Así mismo con este legado miles de nuevos profesionales con esta inspiración nos comprometimos por Construcción de Paz, la Reforma Agraria y por ir a conocer y trabajar directamente con las comunidades, con nuestra herencia senti-pensando y haciendo viva la Investigación Acción Participativa que merece el país para la academia. A Aida regresando de la Minga le asesinaron a su esposo por parte del Ejercito Nacional en hechos que hoy han sido reconocidos por la justicia colombiana. Sin embargo y con el dolor que eso significó, ella como gran sobreviviente del conflicto armado siguió inspirando.
Que Aida Quilque haya luego sido protagonista del movimiento social colombiano, liderado una agenda ambiental que vaya a lo profundo y terminado su participación como Senadora de la República y hoy candidata a la Vicepresidencia de la República es profundamente revolucionario, es decir va a la raíz de la historia del país y se suma a posibilidades conceptuales y de hacer del Estado uno acorde a la realidad Colombiana. De hecho que lo supere. Y es que ha sido bien estudiado con Wallestein o Dussel que el eurocentrismo con la llegada al Abya Yala (la américas) creó las bases del Sistema Mundo Capitalista donde la Europa Occidental con los ingresos sin precedente oro y plata llegados de los múltiples Potosís y la esclavización a gran escala de los pueblos indígenas, afrodescendientes y luego campesinos y obreros, creó las condiciones propias para crear la potente monarquía y luego burguesía que derivó en la revolución industrial y la era del petróleo que creó el orden mundial moderno basado en el patriarcado y la supremacía del hombre blanco anglosajón, el racismo estructural y la explotación de la naturaleza como principio universal de progreso.
Así que cuando Aida con su legado se presenta al país con posibilidades claras de ser la primera vicepresidenta de la hoy llamada Colombia nos permitimos asistir a un momento histórico sin precedentes para vernos al espejo con orgullo de nuestra milenaria ancestralidad, reconocer nuestra poderosa identidad y poder salir de la aparente inamovible modernidad capitalista. Es una oportunidad cercana a tener nuestra propia Revolución Mexicana y poder aventurarnos con esperanza hacia un país plurinacional que potencie su capacidad agrícola, y cuide el esplendor de sus cordilleras, mares, lagunas y lugares sagrados, sus plantas de poder y de conocimiento como la hoja de coca y rompa con los esquemas coloniales y destructores a gran escala de la naturaleza que han regido en la larga noche de los más de 500 de colonización física y mental.

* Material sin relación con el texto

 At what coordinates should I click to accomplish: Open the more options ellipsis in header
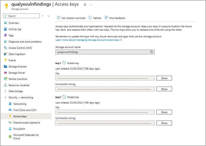coord(91,5)
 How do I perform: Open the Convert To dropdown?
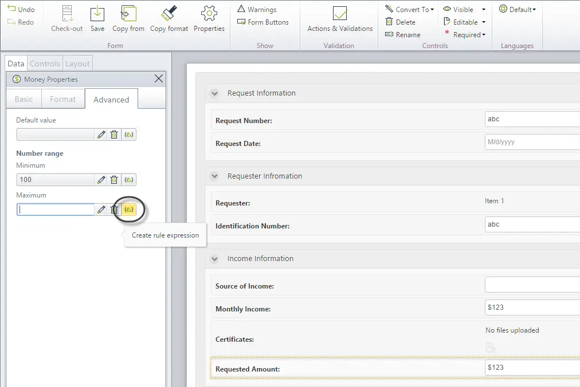[x=409, y=10]
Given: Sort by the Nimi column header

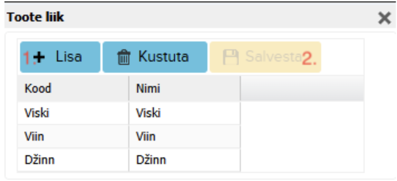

Es tiempo que se cristalice el proyecto político que viene desde las lagunas y cerros de origen de los Nasa, de los Muysca Chibcha y de los cientos de Pueblos Originarios Indígenas, Negros y Campesinos que no ha podido ser y que alumbre con Potencia la Vida ante los tambores de guerra que quieren acallarnos. Que se cristalice! Que se cristalice! Que se cristalice!.